§ **ESTRATTO SCELTO**:
★ ★ ★ ★ ★

Seguendo costantemente la tua proposta si ha la netta sensazione dell’evoluzione e della tua crescita personale, nonché della maturazione che passa attraverso la ricerca di nuovi percorsi: puoi provare ad autodefinire il tuo momento professionale?

Da quando faccio musica a tempo pieno lotto con la stanchezza e la pigrizia durante il tempo libero, ma dall’anno scorso ho ritrovato un equilibrio e ho deciso di usare tutto il tempo e le energie che ho a disposizione per evolvere e creare. È il mio scopo di vita e niente e nessuno può più soffocare questo istinto. Mi sento serena sotto questo punto di vista poiché sono maturata come persona e come musicista. Suonare da soli per ore ed ore può portare a “fossilizzarsi” oppure a una continua evoluzione. La paura di divenire un esecutore meccanico di piano bar mi ha fatto reagire e andare ancora più a fondo nella mia personalità artistica. Ho dedicato tutto quanto prendendo questa direzione e ho scoperto che scrivere musica per me è ancora qualcosa di inspiegabile, l’idea, la melodia, le parole, arrivano così, senza premeditazione, e ogni volta sembra l’ultima ispirazione. Se vogliamo è una sorta di sofferenza perché non so mai se ci saranno nuove ispirazioni o se mi bloccherò. parallelamente a ciò mi sono rimboccata le maniche e ho passato giorni al computer cercando di riuscire ad essere il più autosufficiente possibile in fatto di produzione musicale (e da un po’ di tempo anche video e web), ammetto che è molto faticoso perché non possiedo basi adeguate, ma ho risolto problemi e raggiunto risultati che mai avrei pensato di essere capace di raggiungere. Questa mia attitudine si rispecchia un po’ in tutti gli aspetti della mia vita. Sono aperta e non ho paura di esprimermi… certo spesso sento frustrazione e sono triste per l’indifferenza che c’è tutt’intorno, ma non perdo tempo a farmi domande e continuo, perché so che per qualcuno potrebbe avere un senso e perché è il senso della mia vita.

★ ★ ★ ★ ★

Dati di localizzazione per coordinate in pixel
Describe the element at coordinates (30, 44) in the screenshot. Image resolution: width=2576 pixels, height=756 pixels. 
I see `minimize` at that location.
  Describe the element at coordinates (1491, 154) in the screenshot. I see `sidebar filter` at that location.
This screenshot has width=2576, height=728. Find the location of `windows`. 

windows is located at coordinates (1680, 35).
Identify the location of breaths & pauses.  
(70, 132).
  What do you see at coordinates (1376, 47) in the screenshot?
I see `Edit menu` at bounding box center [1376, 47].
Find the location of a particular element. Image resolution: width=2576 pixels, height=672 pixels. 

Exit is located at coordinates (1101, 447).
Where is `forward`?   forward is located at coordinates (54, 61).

★ ★ ★ ★ ★

§ **ISTRUZIONI**:
a: Nell'intervista, quale paura ha spinto la persona intervistata ad andare più a fondo nella propria personalità artistica?
b: Cita dall'intervista il passo compreso tra "Seguendo costantemente la" e "tuo momento professionale?", estremi inclusi.
c: Trasforma in un elenco puntato il paragrafo dell'intervista che inizia con «Da quando faccio musica», conservandone i fatti principali.

§ **RISULTATI IN ORDINE**:
a: La paura di diventare un esecutore meccanico di piano bar.

b:
Seguendo costantemente la tua proposta si ha la netta sensazione dell’evoluzione e della tua crescita personale, nonché della maturazione che passa attraverso la ricerca di nuovi percorsi: puoi provare ad autodefinire il tuo momento professionale?

c:
- Da quando faccio musica a tempo pieno lotto con stanchezza e pigrizia nel tempo libero. Dall'anno scorso ho ritrovato un equilibrio e uso tutto il tempo e le energie per evolvere e creare, che è il mio scopo di vita.
- Mi sento serena perché sono maturata come persona e come musicista.
- La paura di diventare un esecutore meccanico di piano bar mi ha fatto andare ancora più a fondo nella mia personalità artistica.
- Scrivere musica resta per me inspiegabile: idea, melodia e parole arrivano senza premeditazione. Il dubbio che ogni ispirazione sia l'ultima è una sorta di sofferenza.
- Ho passato giorni al computer per diventare il più possibile autosufficiente nella produzione musicale, e da un po' anche in video e web. È faticoso senza basi adeguate, ma ho raggiunto risultati che non pensavo di poter ottenere.
- Questa attitudine si riflette in tutta la mia vita. Sono aperta, spesso provo frustrazione e tristezza per l'indifferenza intorno, ma continuo perché per qualcuno potrebbe avere un senso ed è il senso della mia vita.